**** Given data ****
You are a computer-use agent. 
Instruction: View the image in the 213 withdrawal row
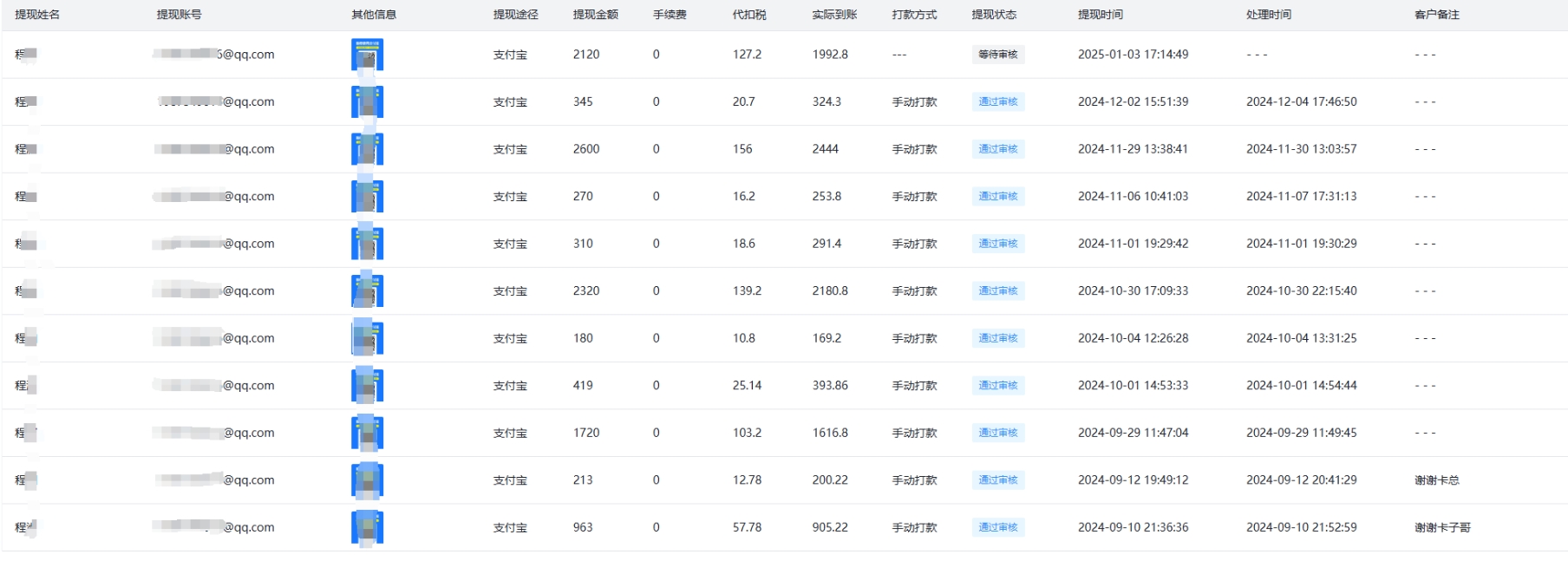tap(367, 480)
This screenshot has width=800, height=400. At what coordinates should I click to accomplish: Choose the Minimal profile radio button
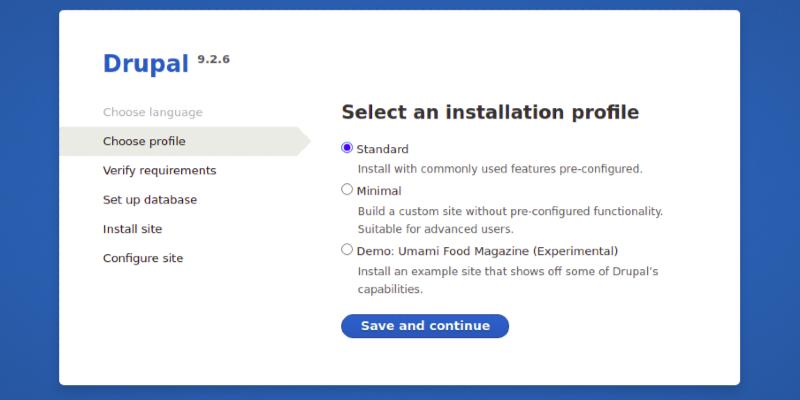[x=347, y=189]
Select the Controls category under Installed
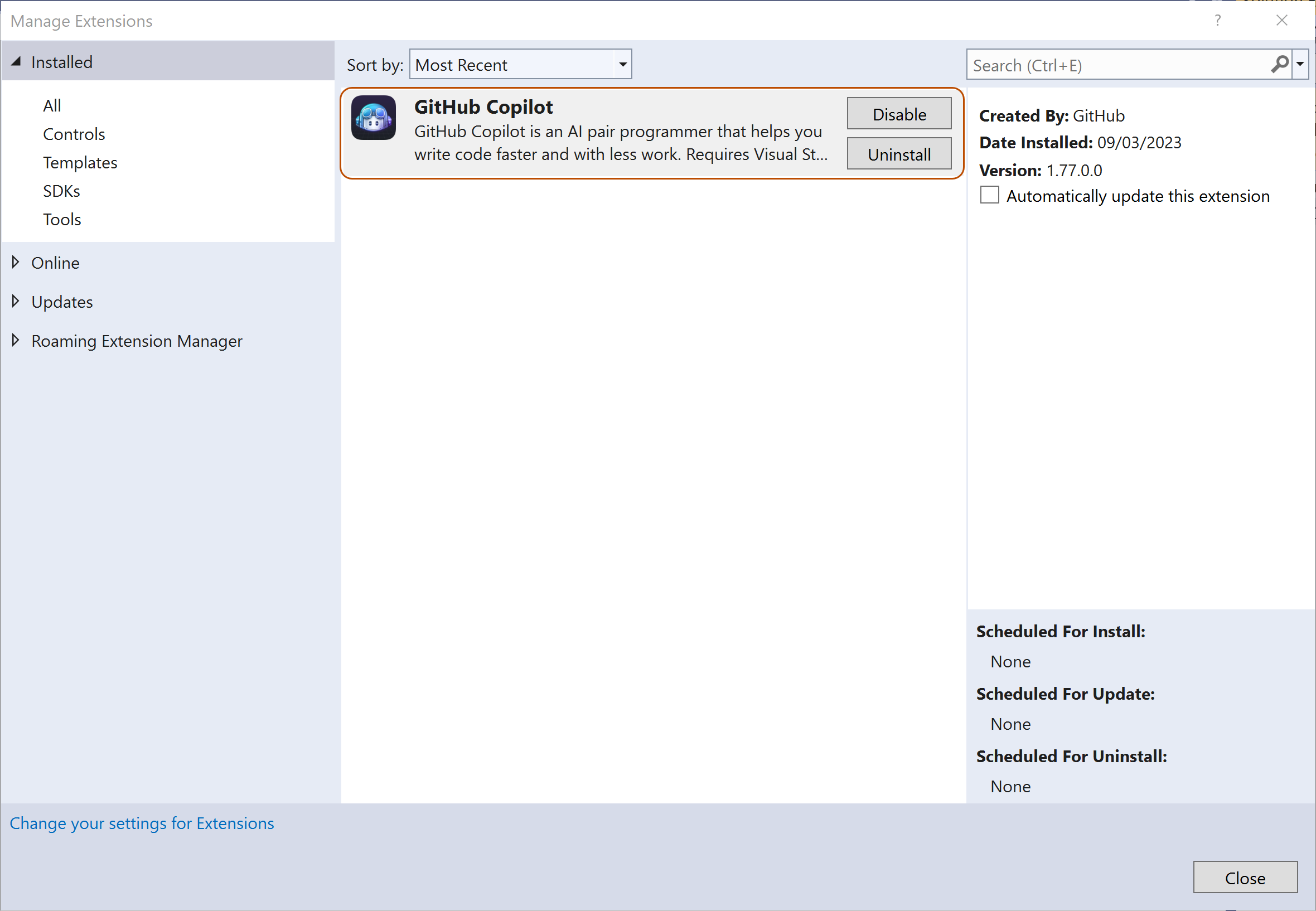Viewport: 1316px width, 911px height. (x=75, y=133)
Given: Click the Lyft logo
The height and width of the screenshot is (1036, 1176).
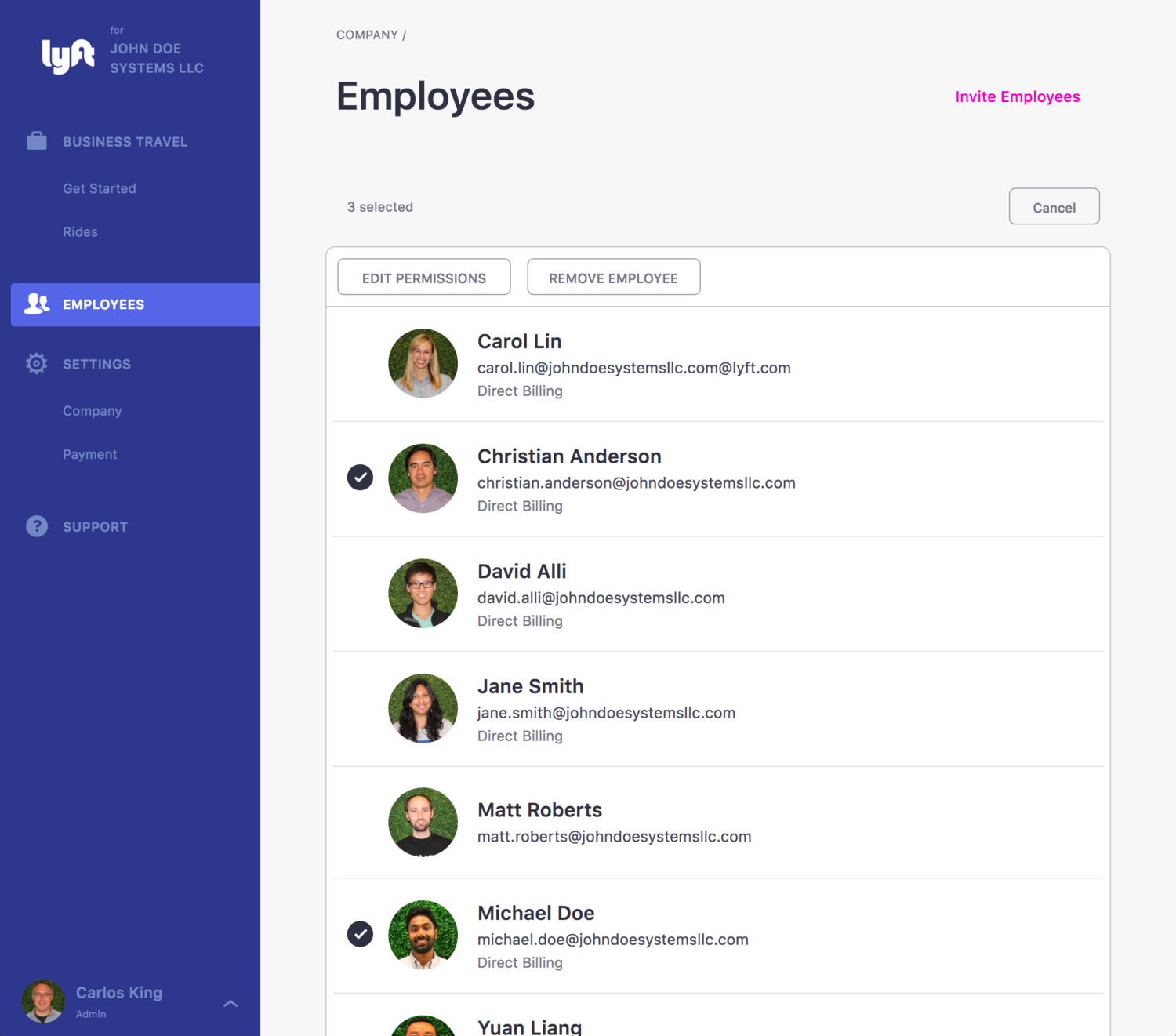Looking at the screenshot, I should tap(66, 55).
****
**** Given data ****
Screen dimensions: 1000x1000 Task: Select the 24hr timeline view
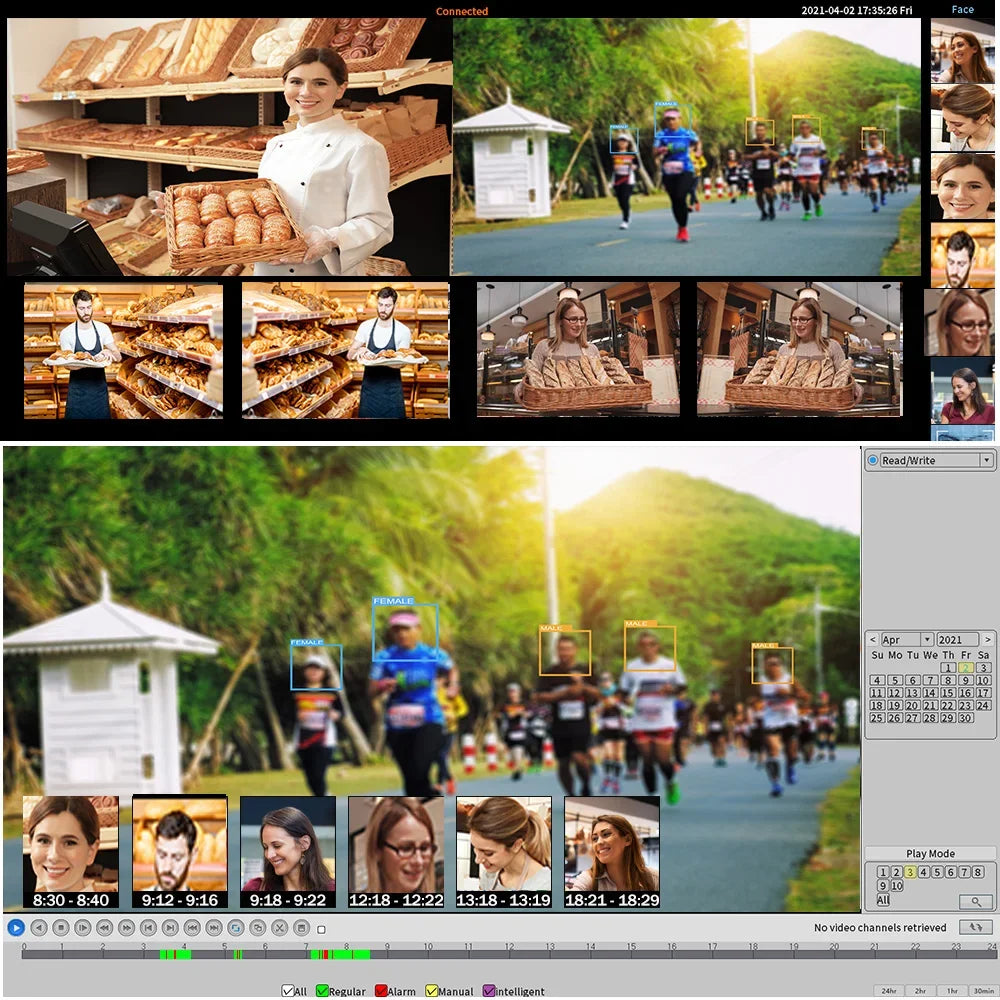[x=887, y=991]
****
**** Given data ****
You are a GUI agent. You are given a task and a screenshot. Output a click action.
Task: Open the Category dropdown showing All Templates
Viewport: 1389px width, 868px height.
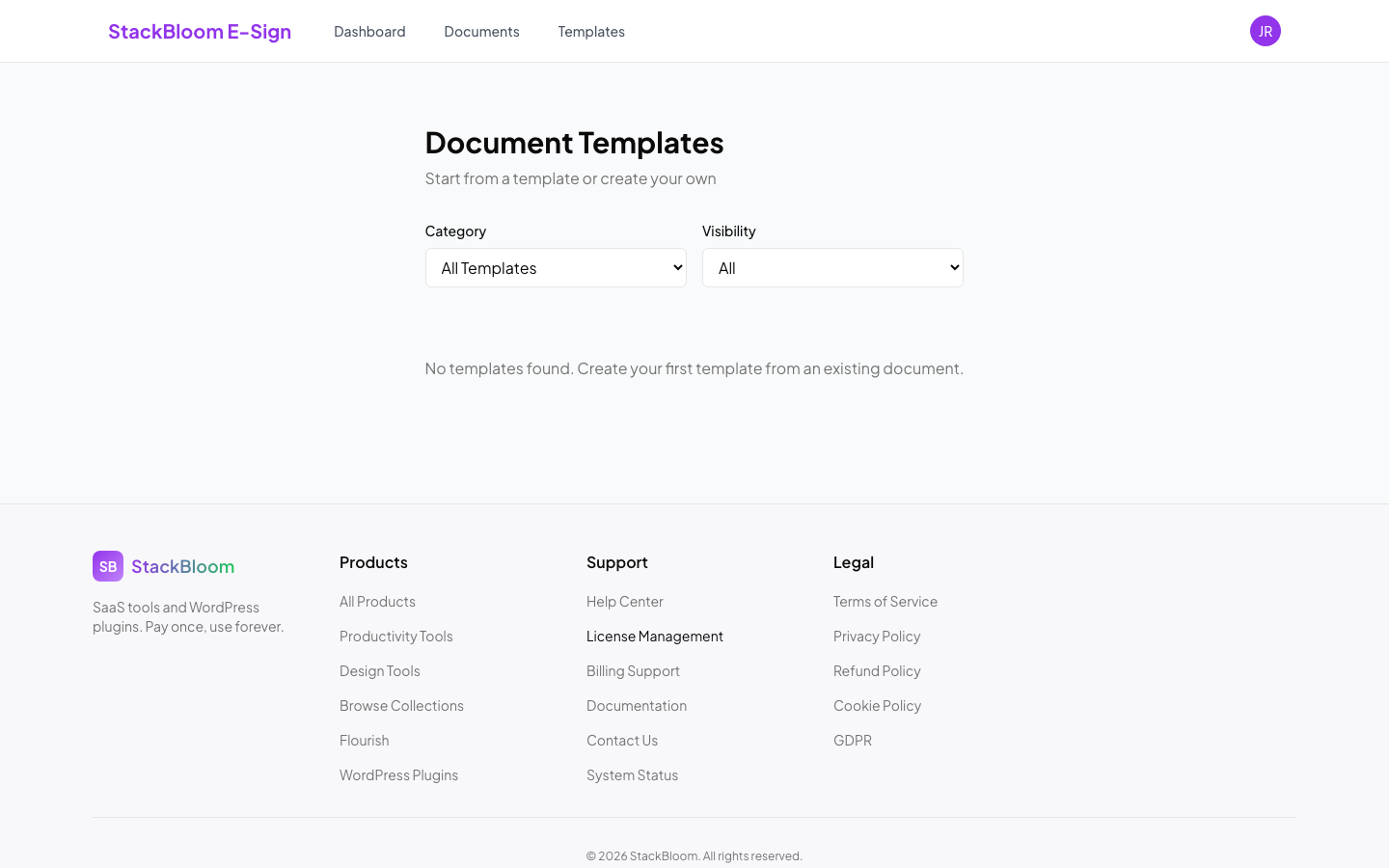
****
▶ What to work on
When a line of the records holds the word "agent", copy that line.

▶ Answer for the task
You are a computer-use agent. 
You are a GUI agent. You are given a task and a screenshot. Output a click action.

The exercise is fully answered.